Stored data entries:
————————
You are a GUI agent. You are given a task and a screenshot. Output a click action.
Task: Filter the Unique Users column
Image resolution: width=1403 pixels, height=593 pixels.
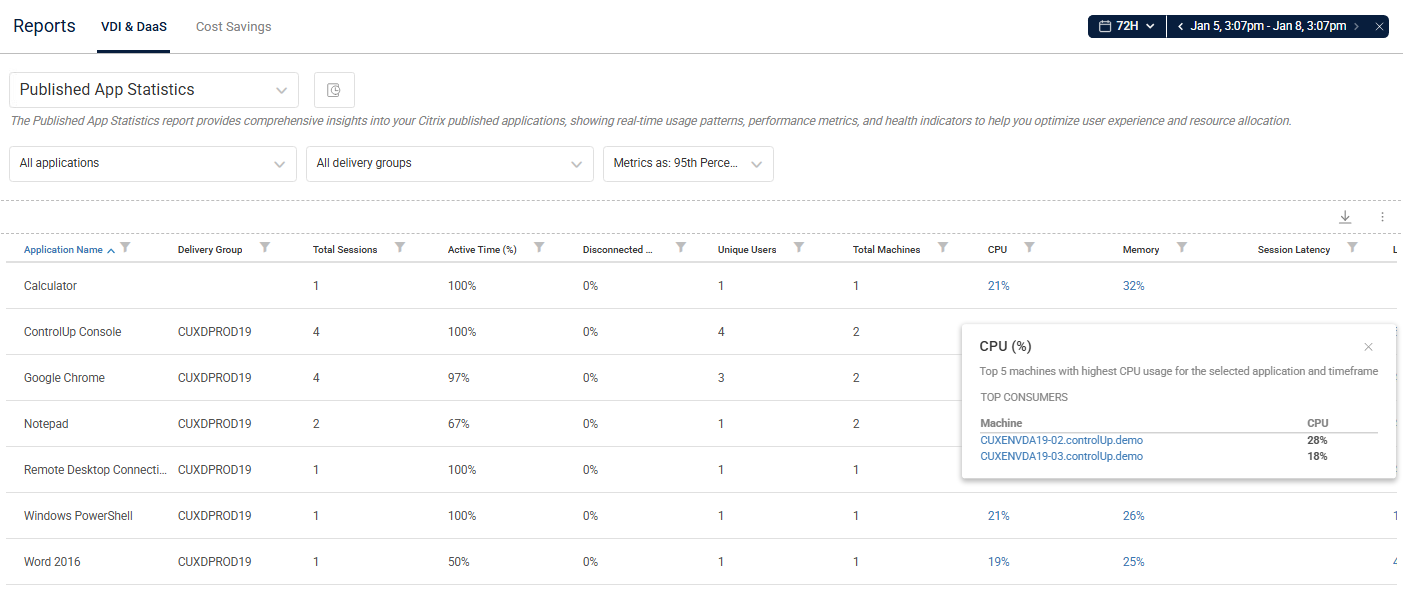(x=798, y=247)
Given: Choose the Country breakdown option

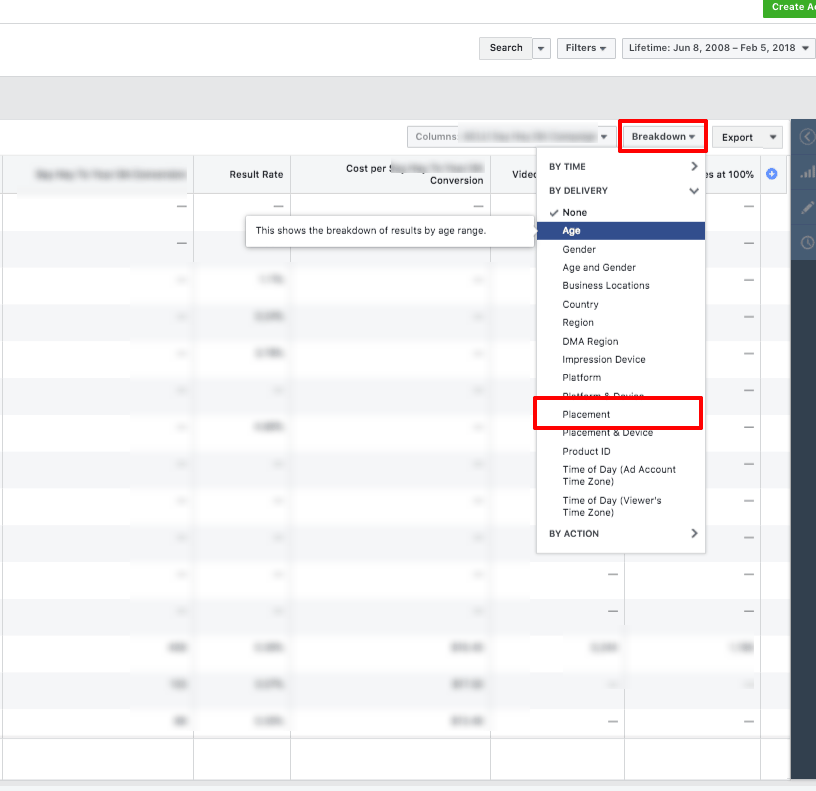Looking at the screenshot, I should point(580,305).
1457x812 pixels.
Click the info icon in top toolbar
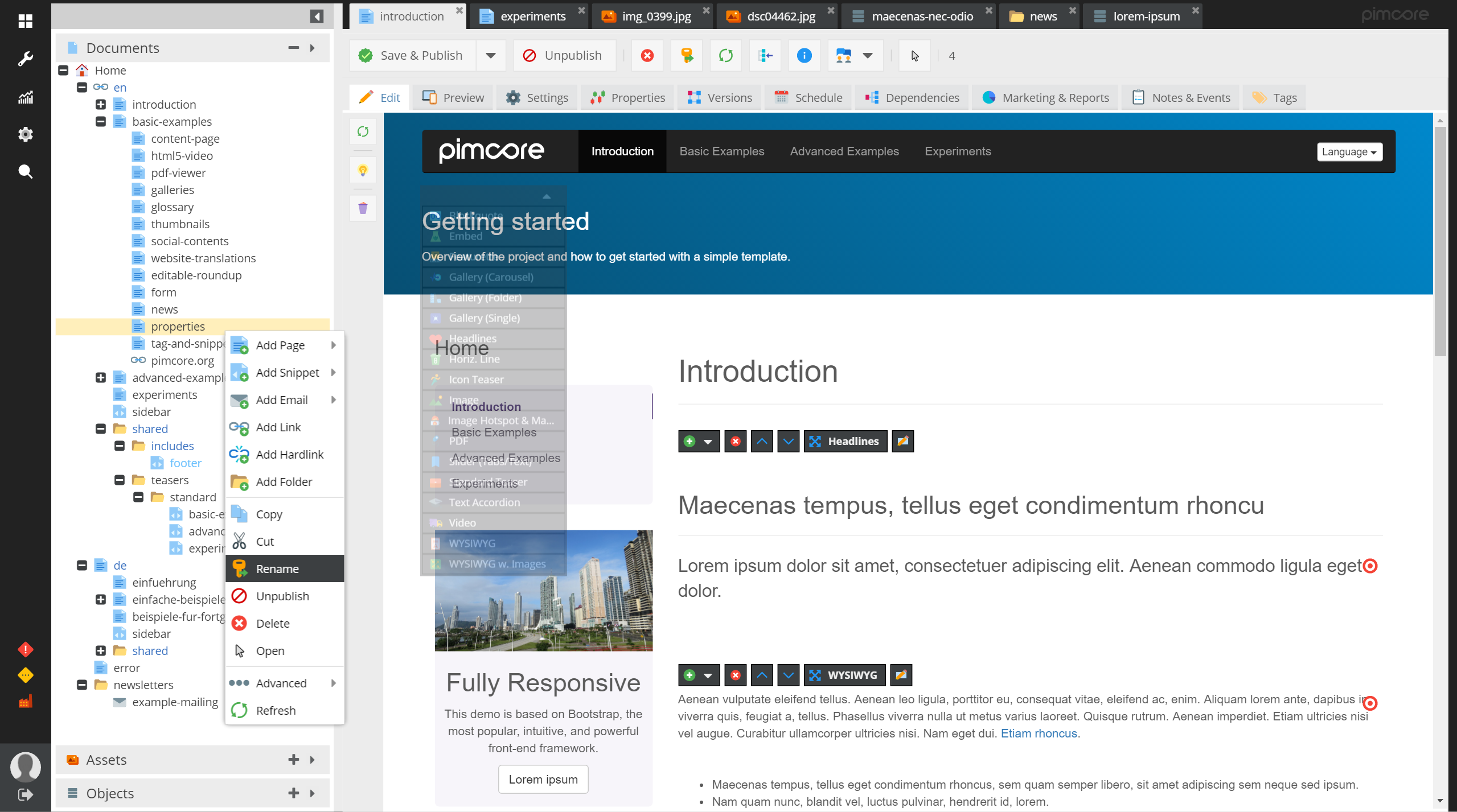click(x=805, y=55)
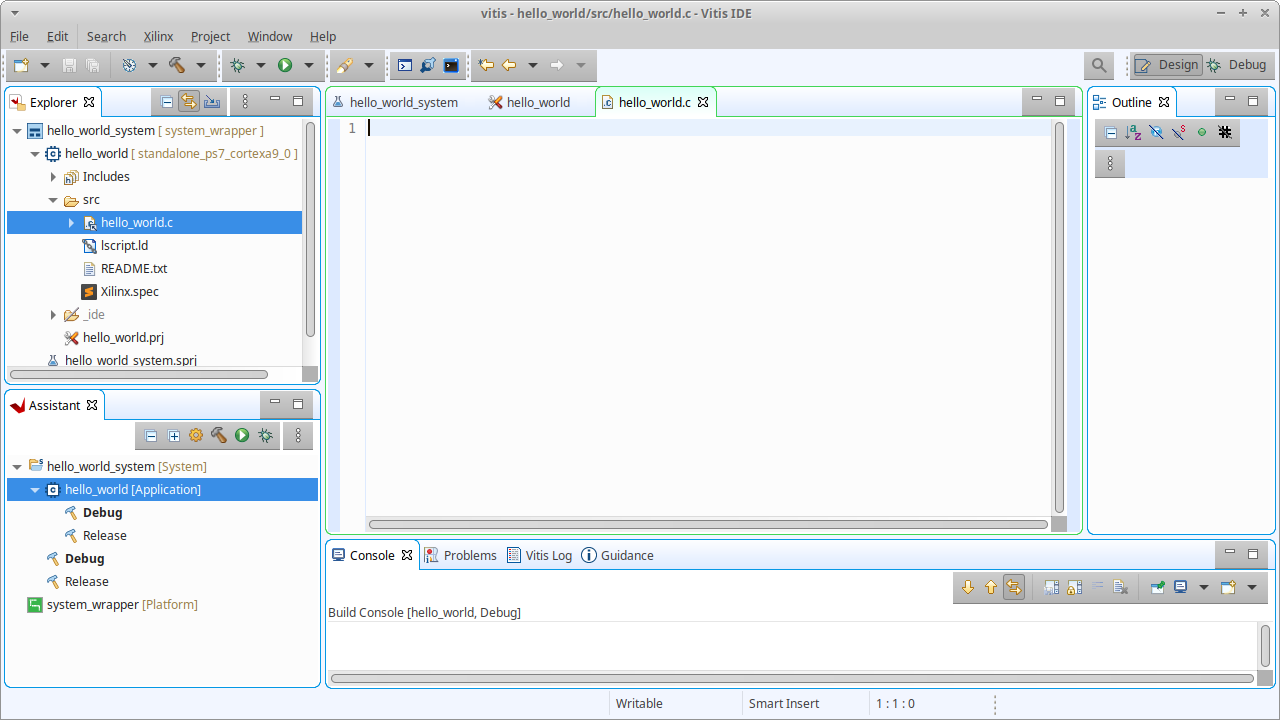Click the Outline panel's sort alphabetically icon
1280x720 pixels.
[x=1133, y=132]
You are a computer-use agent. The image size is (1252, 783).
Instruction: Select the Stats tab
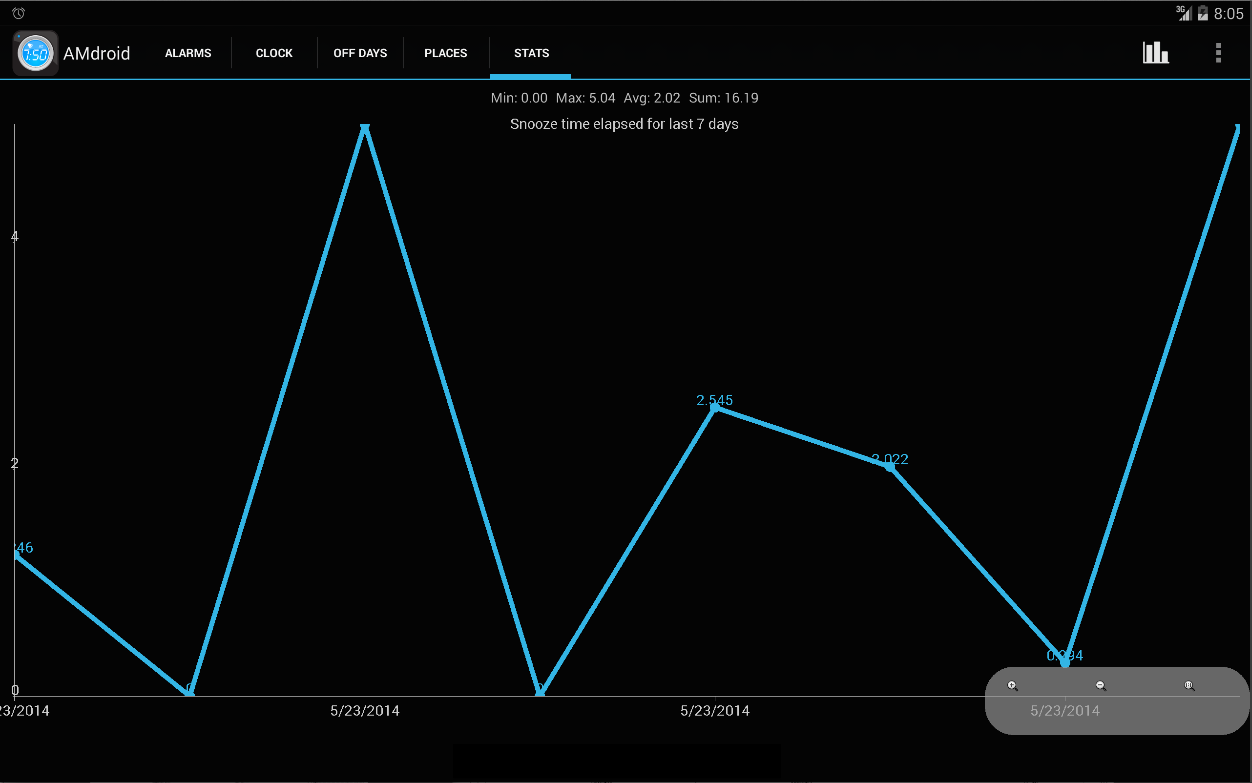[531, 53]
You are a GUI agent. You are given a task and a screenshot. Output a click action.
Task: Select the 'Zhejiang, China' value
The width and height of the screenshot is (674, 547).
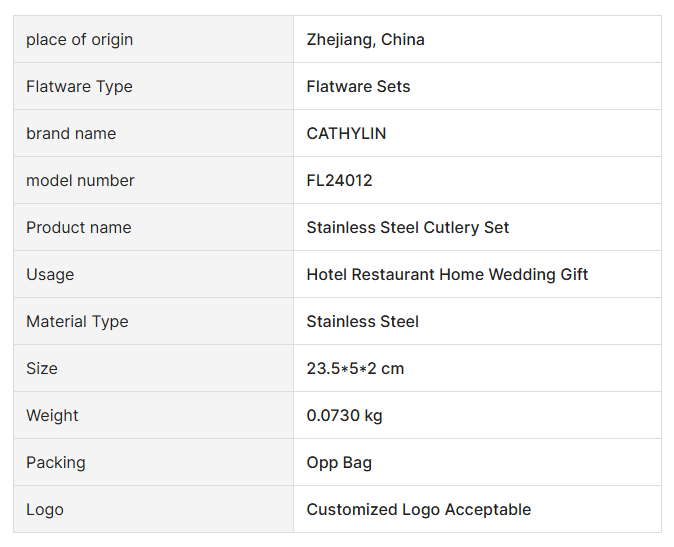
————————
Requirement: Pictures aside, repeat each entry in full and without change.

Task response:
You are a GUI agent. You are given a task and a screenshot. Output a click action.
Task: Filter the Unique Users column
Image resolution: width=1403 pixels, height=593 pixels.
(x=798, y=247)
Given: Choose the Country breakdown option

Looking at the screenshot, I should point(580,305).
1457x812 pixels.
Click the info icon in top toolbar
click(x=805, y=55)
Click the Outline panel's sort alphabetically icon
1280x720 pixels.
[x=1133, y=132]
You are a computer-use agent. The image size is (1252, 783).
Instruction: Select the Stats tab
[531, 53]
You are a GUI agent. You are given a task and a screenshot. Output a click action.
Task: Select the 'Zhejiang, China' value
The width and height of the screenshot is (674, 547).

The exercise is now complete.